Inhibition of SARS‐CoV N protein expression by siRNA expression vector. The N388 siRNA expression vector was constructed and its influence on the N‐EGFP expression was detected in cultured 293T cells. (A) The PCR product of N388 siRNA expression cassette was inserted into the vector pMD‐18T, and the resulting plasmid was used as siRNA expression vector. (B) 293T cells were co‐transfected with plasmid pN‐EGFP and N388 siRNA expression vector, along with HBcAg expression plasmid as an unrelated control. The images show the EGFP expression at 48 h post‐transfection. The left panel shows the cells under a bright field. (C) The expression of N protein and HBcAg were detected by Western blot at 48 h post‐transfection.

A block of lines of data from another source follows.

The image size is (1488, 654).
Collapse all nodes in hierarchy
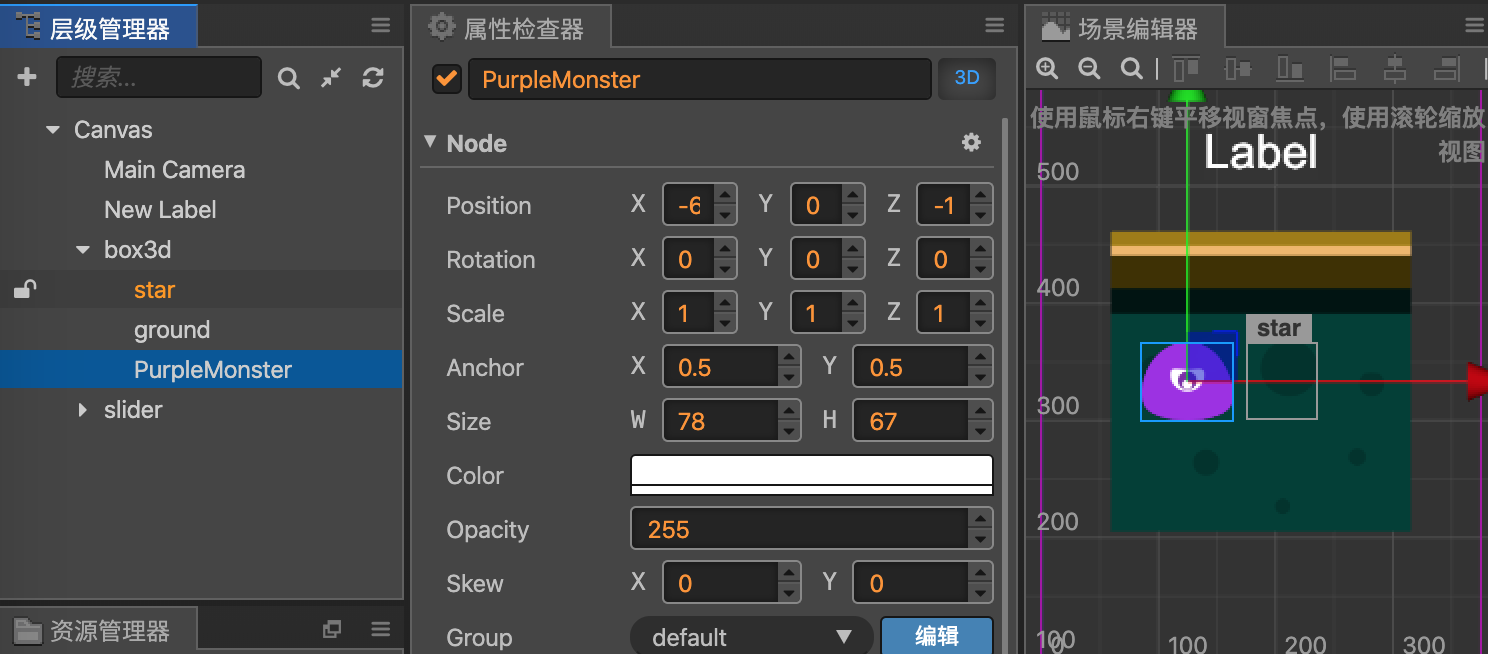331,77
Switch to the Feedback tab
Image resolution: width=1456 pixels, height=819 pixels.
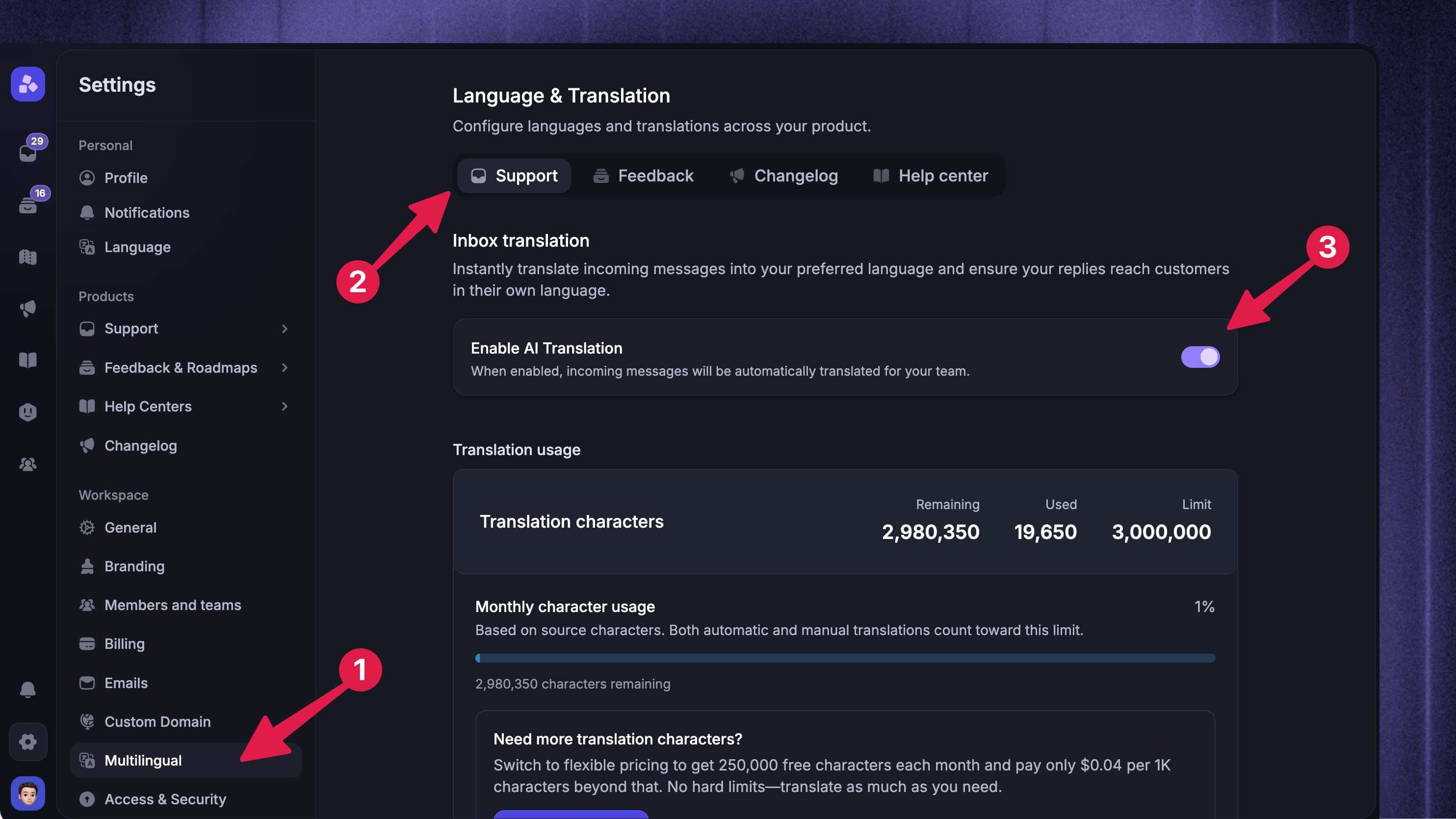pos(643,176)
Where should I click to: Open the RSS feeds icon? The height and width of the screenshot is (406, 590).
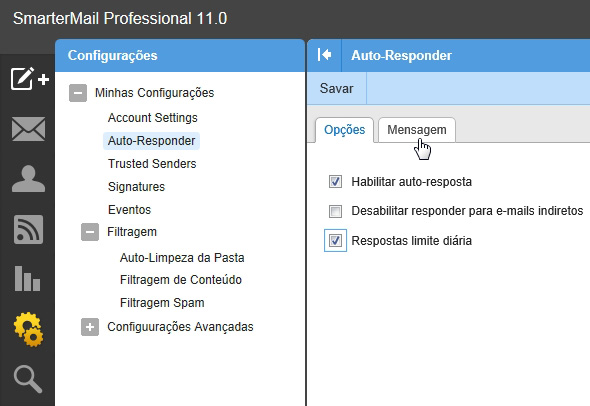(28, 229)
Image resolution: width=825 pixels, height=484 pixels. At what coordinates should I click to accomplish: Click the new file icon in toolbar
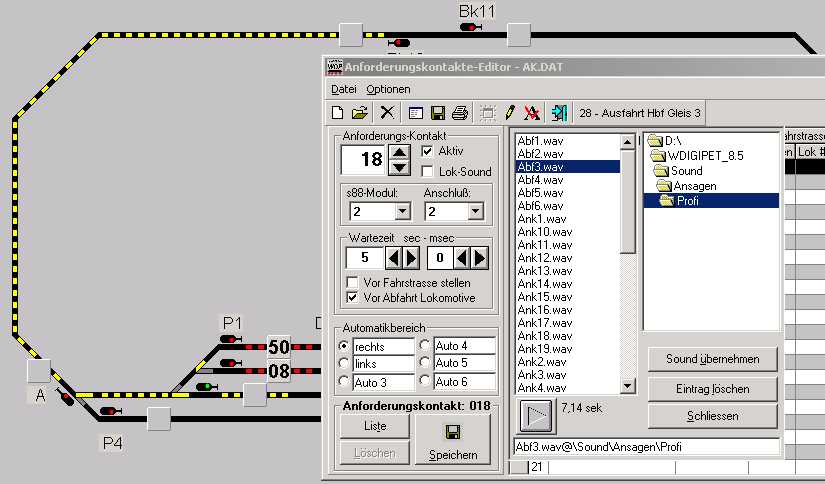(x=338, y=113)
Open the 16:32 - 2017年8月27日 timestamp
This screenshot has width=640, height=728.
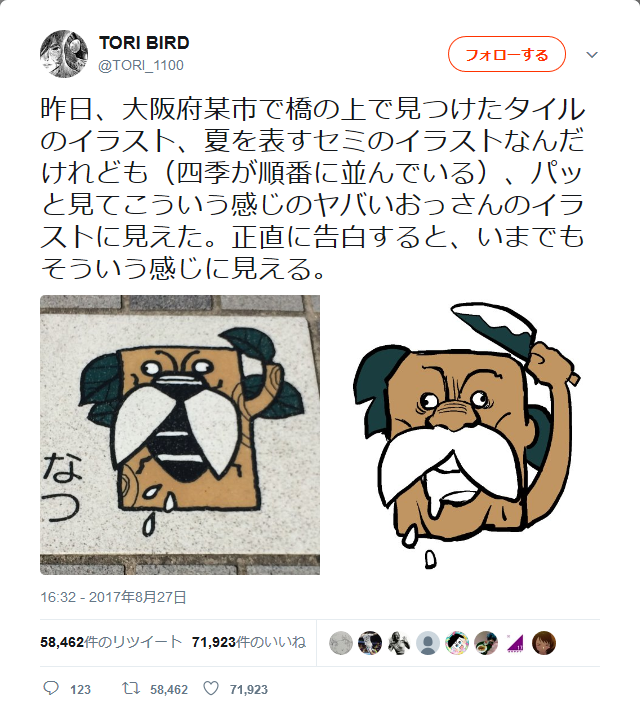point(113,597)
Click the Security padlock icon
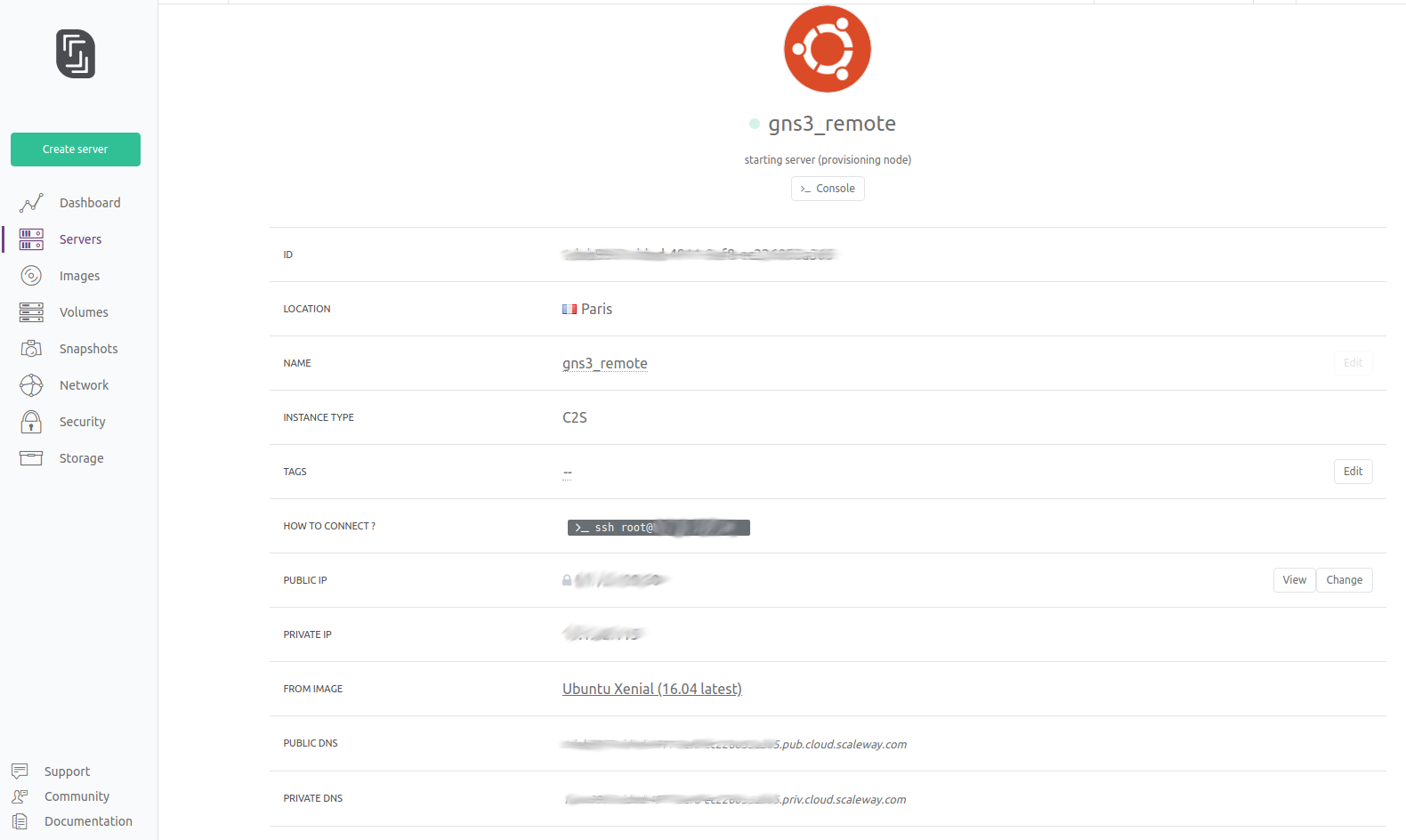Screen dimensions: 1406x840 coord(31,422)
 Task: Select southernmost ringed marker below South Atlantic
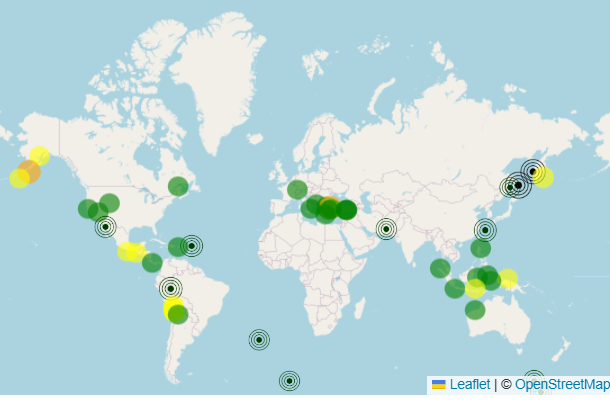[289, 380]
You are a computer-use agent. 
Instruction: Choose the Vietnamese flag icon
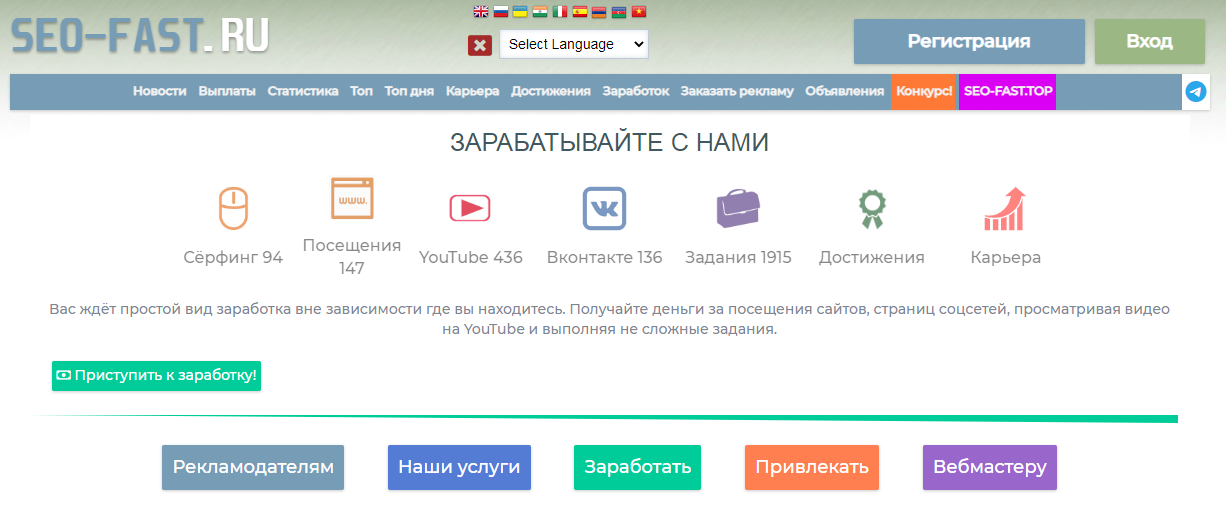pos(639,12)
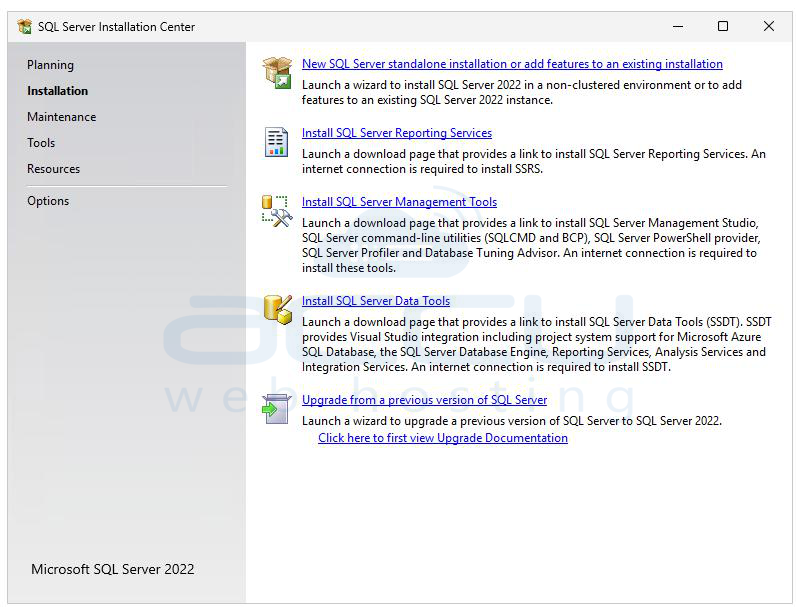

Lane 1: 293T cells transfected with 0.3 μg pN‐EGFP, 0.3 μg pCI‐HBc and 0.6 μg pUC18. Lane 2: 293T cells transfected with 0.3 μg pN‐EGFP, 0.3 μg pCI‐HBc and 0.3 μg pU6‐shN388. Lane 3: 293T cells transfected with 0.3 μg pN‐EGFP, 0.3 μg pCI‐HBc and 0.6 μg pU6‐shN388. In fluorescence and Western blot analysis, plasmid pUC18 was used to standardize the plasmid dosage for transfection. The experiment was repeated three times, and similar results were obtained.